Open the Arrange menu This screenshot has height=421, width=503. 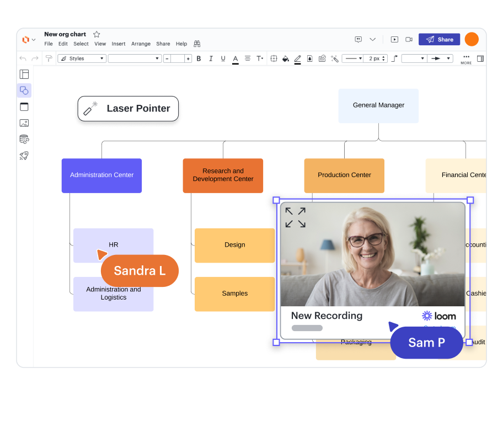click(141, 44)
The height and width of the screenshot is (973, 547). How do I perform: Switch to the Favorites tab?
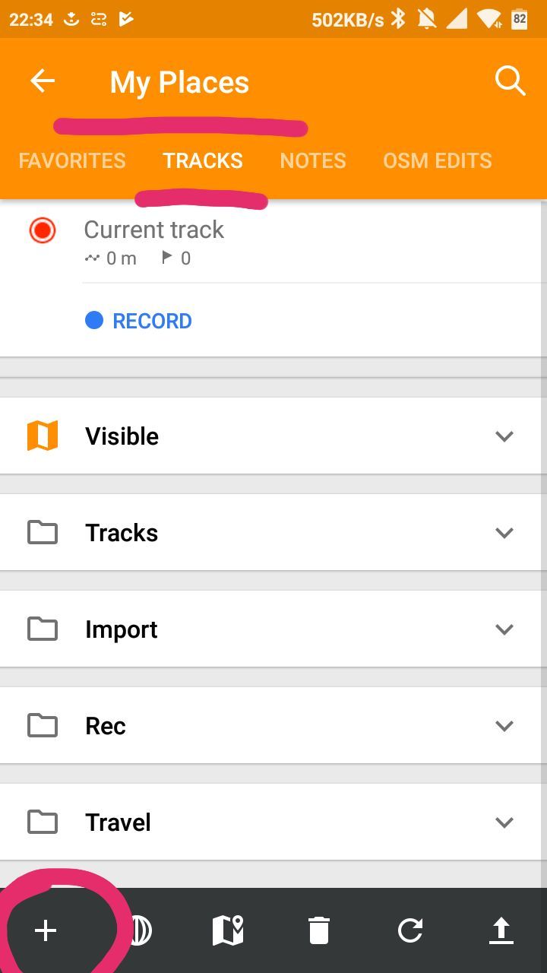point(72,161)
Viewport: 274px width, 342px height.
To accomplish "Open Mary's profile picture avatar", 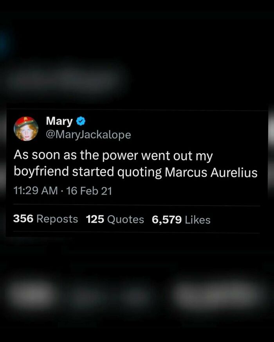I will 26,129.
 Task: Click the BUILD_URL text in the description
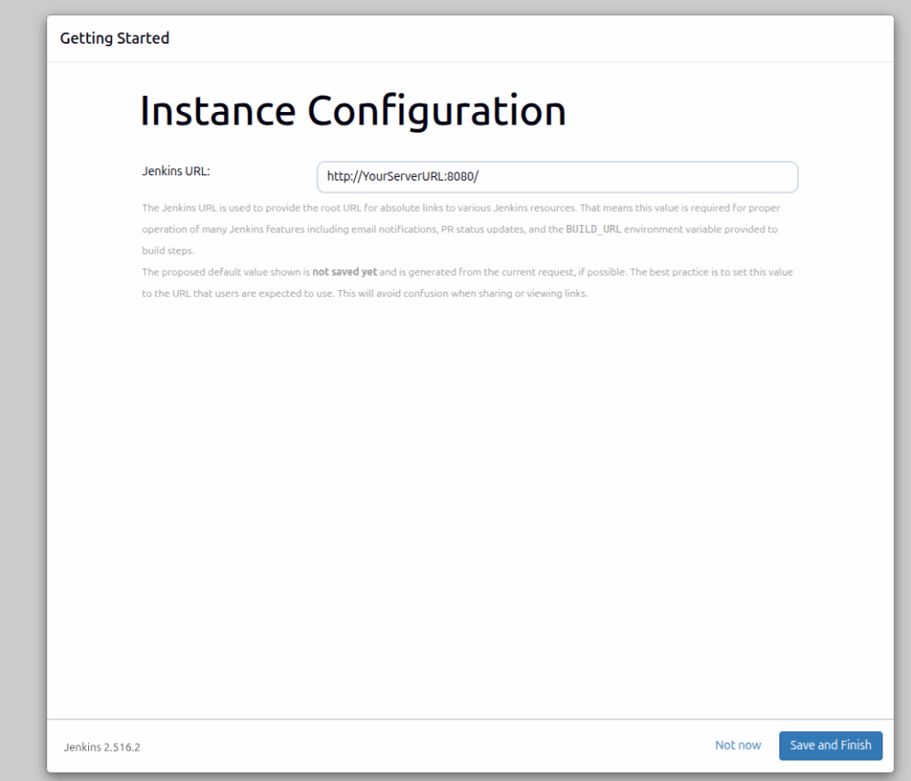coord(592,229)
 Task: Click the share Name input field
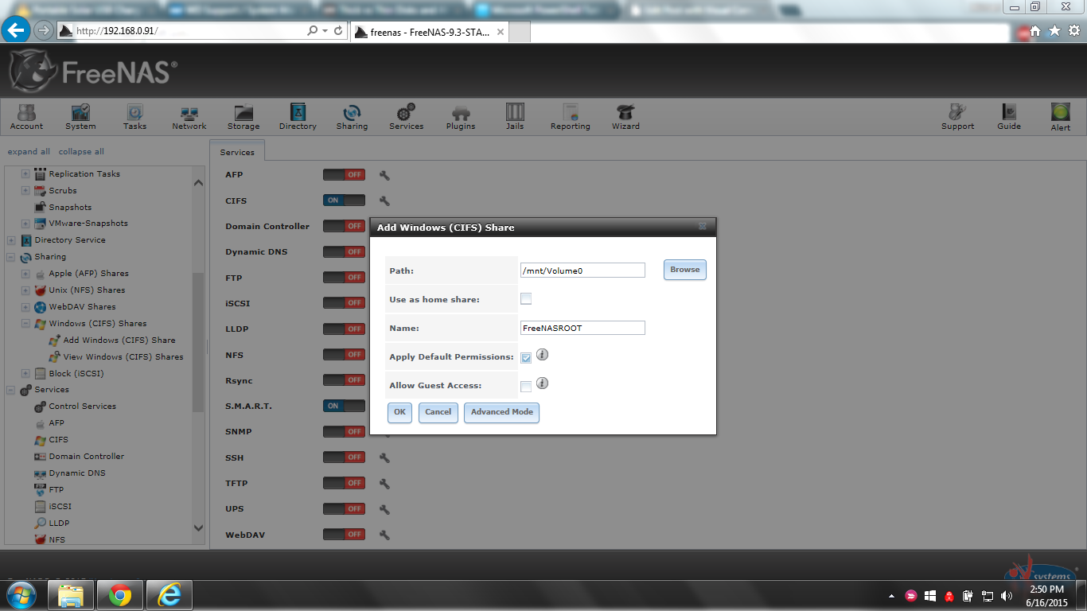click(582, 328)
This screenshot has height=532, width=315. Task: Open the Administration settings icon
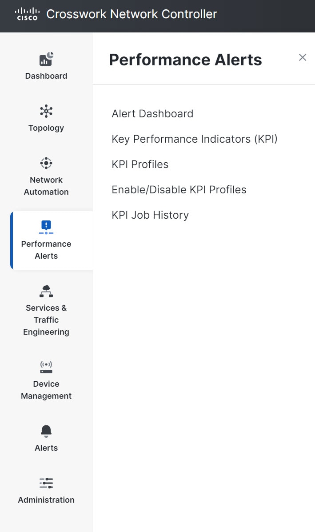click(46, 483)
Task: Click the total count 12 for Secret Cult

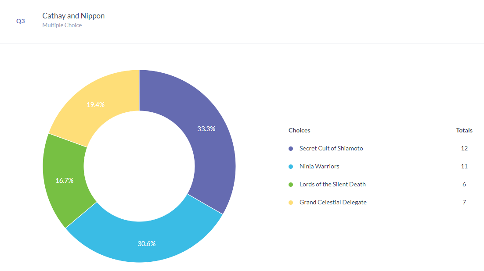Action: [464, 148]
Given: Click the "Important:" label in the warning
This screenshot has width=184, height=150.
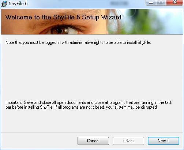Looking at the screenshot, I should click(x=14, y=102).
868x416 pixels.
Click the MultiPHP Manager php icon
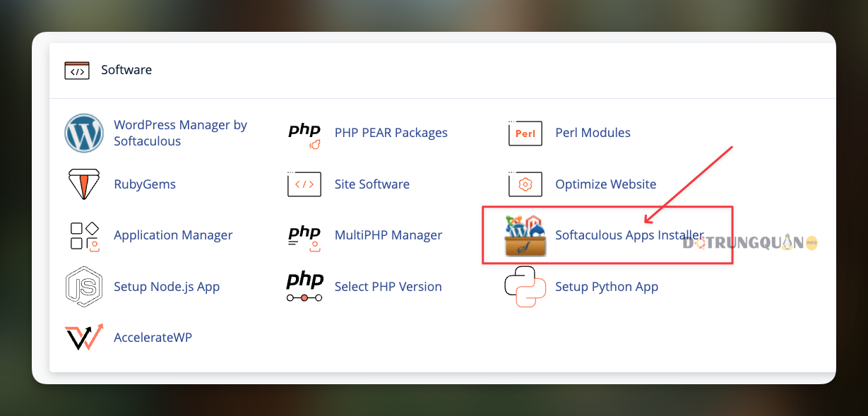pos(304,235)
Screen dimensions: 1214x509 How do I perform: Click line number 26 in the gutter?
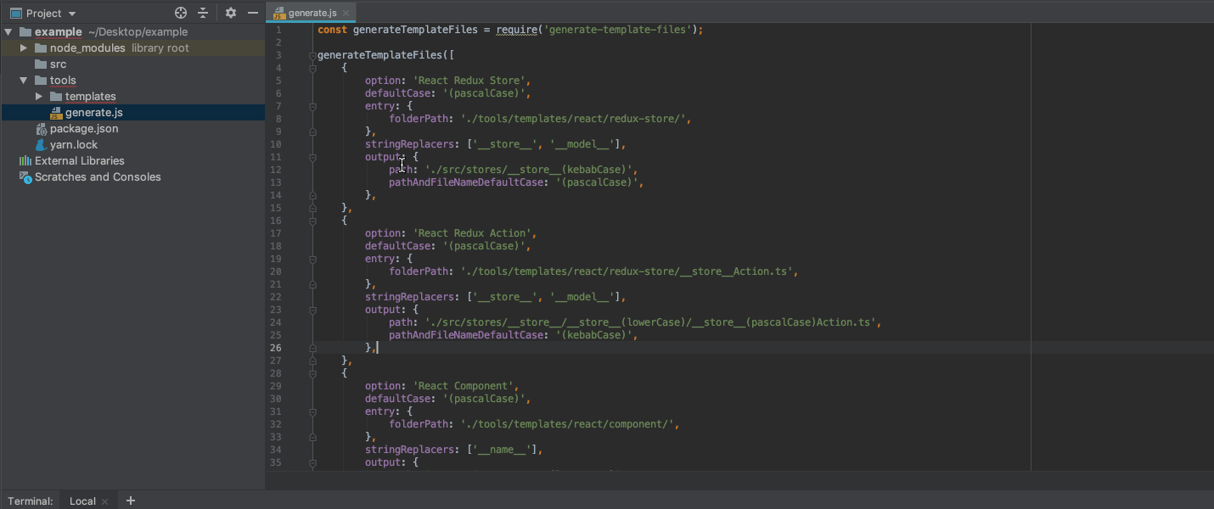pyautogui.click(x=276, y=347)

:: TASK STATEMENT ::
Repeat the line that contains "Task: Click the BUILD_URL" and each line after it, through the last line of the listing, exactly and alone; pictures stay out of the repeat.

:: PROBLEM SOLUTION ::
 Task: Click the BUILD_URL text in the description
coord(592,229)
 Task: Click the share Name input field
click(582, 328)
This screenshot has height=532, width=315. Task: Open the Administration settings icon
click(46, 483)
Task: Click the total count 12 for Secret Cult

Action: [464, 148]
Given: Click the "Important:" label in the warning
This screenshot has width=184, height=150.
Looking at the screenshot, I should click(x=14, y=102).
868x416 pixels.
Click the MultiPHP Manager php icon
pos(304,235)
Screen dimensions: 1214x509 How do I perform: Click line number 26 in the gutter?
pyautogui.click(x=276, y=347)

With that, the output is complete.